Along with these tricky diplomatic situations, Iranian political elites have made a number of strategic gaffes and political missteps in recent months, which only heighten the difficulties of full normalization of ties between the two states. Although Egypt welcomed Iranian Foreign Minister Ali Akbar Salehi’s praise for efforts to prosecute former members of the Mubarak regime for past wrong-doing, many Egyptians, including prominent members of the Muslim Brotherhood, lashed out at Iranian Supreme Leader Ayatollah Khamenei’s comments that awkwardly linked Egypt’s Revolution with that of Iran’s. Compounding Khamenei’s misreading of Egypt’s political situation has been Iran’s inability to respond effectively to the rapidly changing events in the Middle East in the wake of the so-called “Arab Spring”. Whilst Iranian leaders have praised the overthrow of Arab dictators such as Mubarak, Gaddafi and Ben Ali, they have also has sought to stabilise and re-fortify Iran’s own authoritarian edifice. The widespread questioning of the legitimacy of the 2009 Iranian presidential election, the unwillingness of the regime to address the demands of the Green Movement, its house arrest of key reformist figures such as Mir-Hossein Mousavi, and its continued support for the Assad regime in Syria have undermined the goodwill Iran could have cultivated with the Egyptian people. In this context, it has become exceedingly difficult for Iran to place itself front and center in the post-revolutionary events that have developed in Egypt over the last year.
Conclusion: Will the Future Bring Closer Ties between Iran and Egypt?

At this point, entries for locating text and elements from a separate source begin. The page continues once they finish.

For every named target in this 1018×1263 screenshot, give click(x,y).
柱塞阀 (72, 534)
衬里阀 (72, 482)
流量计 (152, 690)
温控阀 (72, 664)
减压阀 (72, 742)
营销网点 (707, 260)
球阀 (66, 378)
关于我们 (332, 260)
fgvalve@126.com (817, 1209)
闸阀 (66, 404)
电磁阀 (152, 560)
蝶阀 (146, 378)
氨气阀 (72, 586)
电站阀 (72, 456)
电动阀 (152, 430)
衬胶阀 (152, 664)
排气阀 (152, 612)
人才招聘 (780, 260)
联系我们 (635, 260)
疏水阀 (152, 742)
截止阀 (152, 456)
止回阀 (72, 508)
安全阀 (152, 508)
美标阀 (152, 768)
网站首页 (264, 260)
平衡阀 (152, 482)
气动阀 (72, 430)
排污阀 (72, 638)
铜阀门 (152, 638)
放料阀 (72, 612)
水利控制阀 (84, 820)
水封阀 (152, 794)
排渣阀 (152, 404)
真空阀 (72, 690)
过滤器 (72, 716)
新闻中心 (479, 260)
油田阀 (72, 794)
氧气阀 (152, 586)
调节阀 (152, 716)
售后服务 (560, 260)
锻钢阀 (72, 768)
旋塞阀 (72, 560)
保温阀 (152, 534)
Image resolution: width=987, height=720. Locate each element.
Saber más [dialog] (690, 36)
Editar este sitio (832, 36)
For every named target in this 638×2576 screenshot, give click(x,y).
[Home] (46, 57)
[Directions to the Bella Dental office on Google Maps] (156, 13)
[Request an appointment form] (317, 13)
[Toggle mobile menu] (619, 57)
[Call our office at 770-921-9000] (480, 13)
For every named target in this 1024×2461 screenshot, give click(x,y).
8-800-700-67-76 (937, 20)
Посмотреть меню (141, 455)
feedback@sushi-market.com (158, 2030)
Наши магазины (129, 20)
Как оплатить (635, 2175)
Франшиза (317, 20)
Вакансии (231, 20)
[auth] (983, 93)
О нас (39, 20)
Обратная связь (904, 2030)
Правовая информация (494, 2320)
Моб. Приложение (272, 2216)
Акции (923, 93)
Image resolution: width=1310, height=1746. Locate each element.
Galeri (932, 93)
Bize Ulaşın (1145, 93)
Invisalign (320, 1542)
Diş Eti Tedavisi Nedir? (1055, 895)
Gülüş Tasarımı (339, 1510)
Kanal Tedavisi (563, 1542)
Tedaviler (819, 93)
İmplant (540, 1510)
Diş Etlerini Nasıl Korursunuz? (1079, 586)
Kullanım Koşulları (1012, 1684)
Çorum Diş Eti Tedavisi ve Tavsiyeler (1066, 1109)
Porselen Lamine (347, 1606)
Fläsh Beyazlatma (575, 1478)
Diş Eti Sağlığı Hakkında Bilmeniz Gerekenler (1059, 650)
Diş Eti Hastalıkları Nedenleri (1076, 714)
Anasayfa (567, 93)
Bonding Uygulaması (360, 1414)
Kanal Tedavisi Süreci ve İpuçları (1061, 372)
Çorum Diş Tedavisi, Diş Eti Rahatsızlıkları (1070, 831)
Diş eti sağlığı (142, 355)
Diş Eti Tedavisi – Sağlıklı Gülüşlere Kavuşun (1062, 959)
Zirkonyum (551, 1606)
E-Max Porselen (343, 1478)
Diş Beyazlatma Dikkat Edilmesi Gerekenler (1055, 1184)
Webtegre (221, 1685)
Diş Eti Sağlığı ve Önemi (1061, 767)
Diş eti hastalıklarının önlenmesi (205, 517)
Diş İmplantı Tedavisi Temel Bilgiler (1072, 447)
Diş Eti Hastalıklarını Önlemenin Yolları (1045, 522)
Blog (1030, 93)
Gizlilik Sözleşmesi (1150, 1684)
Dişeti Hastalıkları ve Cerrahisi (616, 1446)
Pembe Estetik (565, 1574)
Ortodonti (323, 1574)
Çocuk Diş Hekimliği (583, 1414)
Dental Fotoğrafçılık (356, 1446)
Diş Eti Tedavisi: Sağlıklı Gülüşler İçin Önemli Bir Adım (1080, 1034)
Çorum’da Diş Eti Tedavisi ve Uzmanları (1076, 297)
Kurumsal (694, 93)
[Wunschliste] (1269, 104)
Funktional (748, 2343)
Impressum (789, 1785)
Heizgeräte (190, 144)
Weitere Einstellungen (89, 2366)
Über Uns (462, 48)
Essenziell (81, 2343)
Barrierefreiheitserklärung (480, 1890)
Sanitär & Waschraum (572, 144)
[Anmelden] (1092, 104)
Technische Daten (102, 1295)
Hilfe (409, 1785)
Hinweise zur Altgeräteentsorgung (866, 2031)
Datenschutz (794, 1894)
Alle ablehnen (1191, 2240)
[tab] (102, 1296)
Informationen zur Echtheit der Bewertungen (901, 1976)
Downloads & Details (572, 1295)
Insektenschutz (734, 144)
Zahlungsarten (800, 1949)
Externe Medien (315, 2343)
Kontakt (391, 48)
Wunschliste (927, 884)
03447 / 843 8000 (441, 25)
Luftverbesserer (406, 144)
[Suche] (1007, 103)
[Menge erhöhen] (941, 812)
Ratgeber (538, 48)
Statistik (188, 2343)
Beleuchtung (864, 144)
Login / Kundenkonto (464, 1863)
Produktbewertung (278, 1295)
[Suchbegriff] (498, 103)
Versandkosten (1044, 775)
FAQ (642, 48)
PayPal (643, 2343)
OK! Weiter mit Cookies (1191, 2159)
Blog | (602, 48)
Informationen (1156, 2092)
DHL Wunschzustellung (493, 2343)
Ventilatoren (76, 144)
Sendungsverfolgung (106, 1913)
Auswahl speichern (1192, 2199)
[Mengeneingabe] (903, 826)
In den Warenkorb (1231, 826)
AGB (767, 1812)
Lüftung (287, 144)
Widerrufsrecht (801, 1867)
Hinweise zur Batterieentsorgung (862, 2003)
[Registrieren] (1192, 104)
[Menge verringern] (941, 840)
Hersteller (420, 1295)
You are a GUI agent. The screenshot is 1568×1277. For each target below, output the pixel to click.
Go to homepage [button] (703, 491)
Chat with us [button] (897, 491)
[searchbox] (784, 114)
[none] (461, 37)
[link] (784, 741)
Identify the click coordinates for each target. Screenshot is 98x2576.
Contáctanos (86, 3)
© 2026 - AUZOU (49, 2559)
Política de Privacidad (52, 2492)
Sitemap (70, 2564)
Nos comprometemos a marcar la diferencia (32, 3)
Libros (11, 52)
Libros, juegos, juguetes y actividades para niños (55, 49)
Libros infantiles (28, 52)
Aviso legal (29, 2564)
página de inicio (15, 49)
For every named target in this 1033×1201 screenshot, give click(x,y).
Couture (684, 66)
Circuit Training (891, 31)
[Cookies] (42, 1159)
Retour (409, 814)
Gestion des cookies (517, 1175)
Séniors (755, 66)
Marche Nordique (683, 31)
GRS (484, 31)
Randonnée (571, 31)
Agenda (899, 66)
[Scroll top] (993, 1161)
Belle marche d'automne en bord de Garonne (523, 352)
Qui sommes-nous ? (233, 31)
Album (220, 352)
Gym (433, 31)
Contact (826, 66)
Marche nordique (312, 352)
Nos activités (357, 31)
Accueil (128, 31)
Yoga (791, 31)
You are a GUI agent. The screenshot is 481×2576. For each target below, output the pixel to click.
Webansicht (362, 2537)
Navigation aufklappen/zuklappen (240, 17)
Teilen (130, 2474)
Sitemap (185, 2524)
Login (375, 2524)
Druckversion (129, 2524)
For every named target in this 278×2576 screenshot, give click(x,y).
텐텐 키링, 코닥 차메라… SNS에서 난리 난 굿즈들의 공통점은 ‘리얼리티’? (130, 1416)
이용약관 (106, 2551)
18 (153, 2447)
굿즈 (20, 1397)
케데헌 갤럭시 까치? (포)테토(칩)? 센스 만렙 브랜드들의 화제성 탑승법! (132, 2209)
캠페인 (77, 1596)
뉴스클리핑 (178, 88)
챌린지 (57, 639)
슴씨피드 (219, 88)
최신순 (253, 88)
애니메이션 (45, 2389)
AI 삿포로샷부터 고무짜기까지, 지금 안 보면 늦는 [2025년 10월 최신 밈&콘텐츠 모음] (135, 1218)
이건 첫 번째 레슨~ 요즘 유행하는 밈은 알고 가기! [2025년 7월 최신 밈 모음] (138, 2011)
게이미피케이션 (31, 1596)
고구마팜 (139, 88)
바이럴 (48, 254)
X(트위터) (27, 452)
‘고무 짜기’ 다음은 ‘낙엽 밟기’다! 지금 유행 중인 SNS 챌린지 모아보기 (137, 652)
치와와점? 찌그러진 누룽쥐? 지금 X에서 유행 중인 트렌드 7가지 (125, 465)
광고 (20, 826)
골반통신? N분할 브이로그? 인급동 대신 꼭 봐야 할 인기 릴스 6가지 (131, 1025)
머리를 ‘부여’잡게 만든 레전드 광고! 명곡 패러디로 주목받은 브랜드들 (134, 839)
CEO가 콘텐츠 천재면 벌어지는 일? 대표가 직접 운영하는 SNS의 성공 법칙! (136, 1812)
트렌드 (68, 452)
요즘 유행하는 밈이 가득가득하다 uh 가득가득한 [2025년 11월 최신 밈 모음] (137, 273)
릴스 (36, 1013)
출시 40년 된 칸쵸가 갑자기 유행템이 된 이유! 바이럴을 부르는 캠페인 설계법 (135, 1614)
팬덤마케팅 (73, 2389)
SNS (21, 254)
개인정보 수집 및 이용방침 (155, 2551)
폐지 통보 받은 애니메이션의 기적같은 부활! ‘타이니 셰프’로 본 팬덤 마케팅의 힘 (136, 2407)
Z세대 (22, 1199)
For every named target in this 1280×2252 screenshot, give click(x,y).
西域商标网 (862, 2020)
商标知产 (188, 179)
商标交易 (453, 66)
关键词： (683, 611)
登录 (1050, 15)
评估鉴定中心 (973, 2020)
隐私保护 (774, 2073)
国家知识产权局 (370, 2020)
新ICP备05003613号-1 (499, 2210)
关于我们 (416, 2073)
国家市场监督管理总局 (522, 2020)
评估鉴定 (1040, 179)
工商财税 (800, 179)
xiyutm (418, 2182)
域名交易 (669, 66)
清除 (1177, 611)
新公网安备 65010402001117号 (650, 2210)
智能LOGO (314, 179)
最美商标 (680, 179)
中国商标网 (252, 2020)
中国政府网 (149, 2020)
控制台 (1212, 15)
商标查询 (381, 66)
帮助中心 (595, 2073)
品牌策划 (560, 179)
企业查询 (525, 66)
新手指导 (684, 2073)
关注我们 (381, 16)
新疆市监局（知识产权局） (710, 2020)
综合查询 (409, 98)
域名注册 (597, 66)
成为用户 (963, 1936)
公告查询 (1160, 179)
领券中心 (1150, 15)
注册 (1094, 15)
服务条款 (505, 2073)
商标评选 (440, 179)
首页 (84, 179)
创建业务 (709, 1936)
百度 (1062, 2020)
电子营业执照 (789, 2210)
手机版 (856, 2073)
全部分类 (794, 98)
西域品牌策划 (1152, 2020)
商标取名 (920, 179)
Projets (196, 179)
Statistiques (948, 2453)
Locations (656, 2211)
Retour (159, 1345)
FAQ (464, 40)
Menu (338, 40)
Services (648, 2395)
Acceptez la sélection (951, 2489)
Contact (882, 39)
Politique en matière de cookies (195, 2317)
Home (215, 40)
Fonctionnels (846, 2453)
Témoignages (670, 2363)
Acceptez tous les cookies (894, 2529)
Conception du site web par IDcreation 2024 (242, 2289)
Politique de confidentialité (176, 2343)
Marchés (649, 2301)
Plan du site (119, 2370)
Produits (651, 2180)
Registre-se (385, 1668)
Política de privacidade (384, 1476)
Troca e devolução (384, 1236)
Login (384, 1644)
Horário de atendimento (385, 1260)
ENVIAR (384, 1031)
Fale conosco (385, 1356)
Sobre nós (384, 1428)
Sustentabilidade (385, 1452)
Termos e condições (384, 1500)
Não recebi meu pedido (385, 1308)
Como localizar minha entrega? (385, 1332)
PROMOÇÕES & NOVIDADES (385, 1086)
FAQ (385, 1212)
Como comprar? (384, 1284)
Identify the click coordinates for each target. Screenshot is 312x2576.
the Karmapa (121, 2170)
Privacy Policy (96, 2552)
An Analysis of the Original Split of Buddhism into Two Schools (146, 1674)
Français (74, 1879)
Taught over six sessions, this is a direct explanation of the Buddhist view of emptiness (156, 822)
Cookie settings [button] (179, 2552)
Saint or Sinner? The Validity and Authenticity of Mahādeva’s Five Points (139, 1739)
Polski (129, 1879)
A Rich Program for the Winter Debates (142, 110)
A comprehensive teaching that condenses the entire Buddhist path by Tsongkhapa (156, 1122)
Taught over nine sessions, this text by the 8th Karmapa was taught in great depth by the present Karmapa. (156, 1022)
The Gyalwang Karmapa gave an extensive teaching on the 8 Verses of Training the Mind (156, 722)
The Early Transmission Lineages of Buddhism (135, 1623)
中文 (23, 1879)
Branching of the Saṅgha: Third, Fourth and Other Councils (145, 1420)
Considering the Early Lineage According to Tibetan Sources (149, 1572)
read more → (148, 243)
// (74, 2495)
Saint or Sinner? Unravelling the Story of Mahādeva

Although the January 25 Revolution has provided new impetus for closer Egypt-Iran relations, it remains unlikely, at least in the short term, that ties between these two states will normalize and take on a more friendly veneer. The baggage of Iran’s immediate post-revolutionary past, the perceived sectarian Shiite character of its policy orientations, and Arab fears of Iran’s intentions—justified or not—will remain major obstacles for Iranian foreign policy elites. Furthermore, the increased economic and political reliance Egypt places on a number of Iran’s arch foes, in particular, Saudi Arabia and the United States, places Iran at a significant disadvantage no matter who is in charge in Egypt.